The global warming scandal keeps getting worse. Revelations over the few weeks show that many important assertions in the UN's Intergovernmental Panel on Climate Change were based on misquotes and false claims from environmental groups, not on published academic research as it was originally presented. This is on top of the recent mess regarding data, where the three most relied-on data series used by the United Nation's Intergovernmental Panel on Climate Change 2007 assessment report still have not been released. Other data simply never seem to have existed or cannot be provided to other scientists.
But probably the most damaging report has come from Joseph D’Aleo, the first Director of Meteorology and co-founder of the Weather Channel, and Anthony Watts, a meteorologist and founder of SurfaceStations.org.
In a January 29 report, they find that starting in 1990, the National Oceanic and Atmospheric Administration (NOAA) began systematically eliminating climate measuring stations in cooler locations around the world. Yes, that's right. They began eliminating stations that tended to record cooler temperatures and drove up the average measured temperature. The eliminated stations had been in higher latitudes and altitudes, inland areas away from the sea, as well as more rural locations. The drop in the number of weather stations was dramatic, declining from more than 6,000 stations to fewer than 1,500.

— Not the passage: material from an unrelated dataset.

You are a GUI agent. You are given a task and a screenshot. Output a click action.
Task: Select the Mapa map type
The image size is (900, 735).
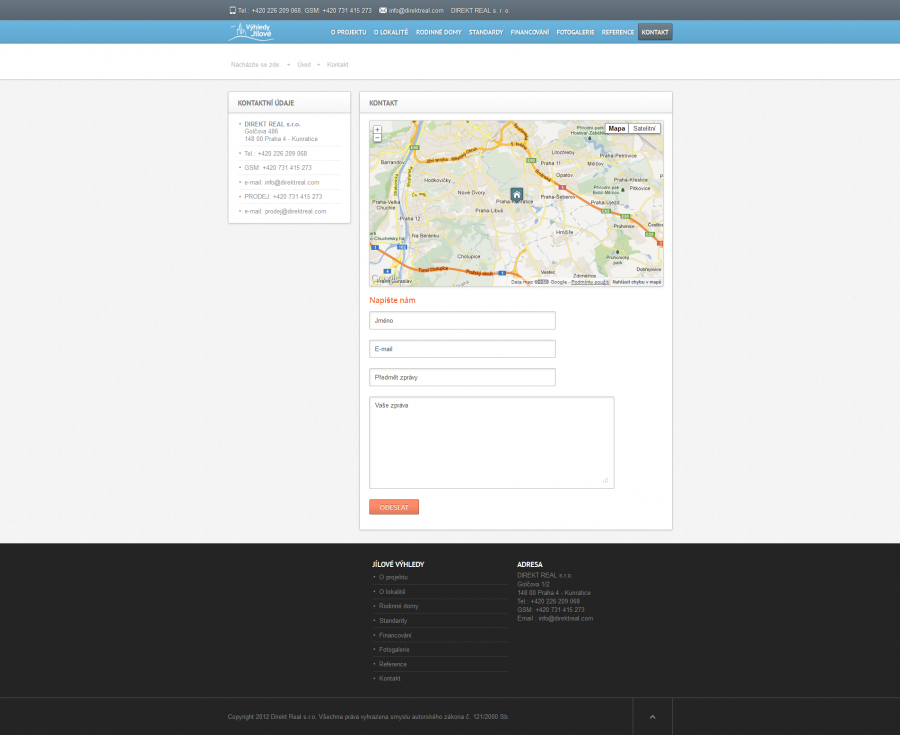pyautogui.click(x=617, y=128)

D’Aleo and Watts show that the jumps in measured global temperature occur just when the number of weather stations is cut. But there is another bias that this change to more urban stations also exacerbates. Recorded temperatures in more urban areas rise over time simply because more densely populated areas produce more heat. Combining the greater share of weather stations in more urban areas over time with this urban heat effect also tends to increase the rate that recorded temperatures tend to rise over time.
Their report provides examples of how the systematic elimination of stations and unexplained adjustments in temperature data caused measured temperatures to rise for Australia, New Zealand, Canada, Norway, Sweden, and the United States. Many adjustments change what would have been a drop in temperatures into an increase. Take New Zealand, where D’Aleo and Watts note: “About half the adjustments actually created a warming trend where none existed; the other half greatly exaggerated existing warming.”
D’Aleo and Watts also criticize how these data adjustments are often unexplained or poorly documented. In one case involving James Hansen at NASA a Freedom of Information Act request has been unanswered for over two years.
The report details other fascinating temperature biases. For example, Siberia has experienced one the greatest increases in recorded warming. A large drop in the number of stations and the some missing data can explain part of the change, but apparently during the Soviet-era areas with lower recorded temperatures received more fuel and money, creating a real incentive for weather stations to lie.
The D’Aleo and Watts’ report also helps answer some puzzling questions about the report. One of the major ones questions has been the divergence in temperature data recorded by satellites in space and down here on the ground. That difference was very small when satellites first started being used during the 1980s but has grown over time, with ground observations showing a rise in temperature relative to the satellite data. The urban warming effect may not only explain this, but also why land warming has been so much greater than ocean warming.
All three terrestrial global-temperature datasets (National Oceanic and Atmospheric Administration/ National Climatic Data Center, NASA Goddard Institute for Space Studies, and University of East Anglia) really rely on the same measures of surface temperatures. These three sources do not provide independent measures of how the world’s temperatures have changed over time. The relatively small differences that do arise from these three institutions result from how they adjust the raw data.
Flawed data leads to flawed conclusions. Whether these errors were made on purpose or by accident ultimately doesn’t matter. Especially with tens of trillions of dollars at stake, science should be more transparent than this. But we can only draw one conclusion: the studies based on that data, no matter the number, are ultimately unreliable.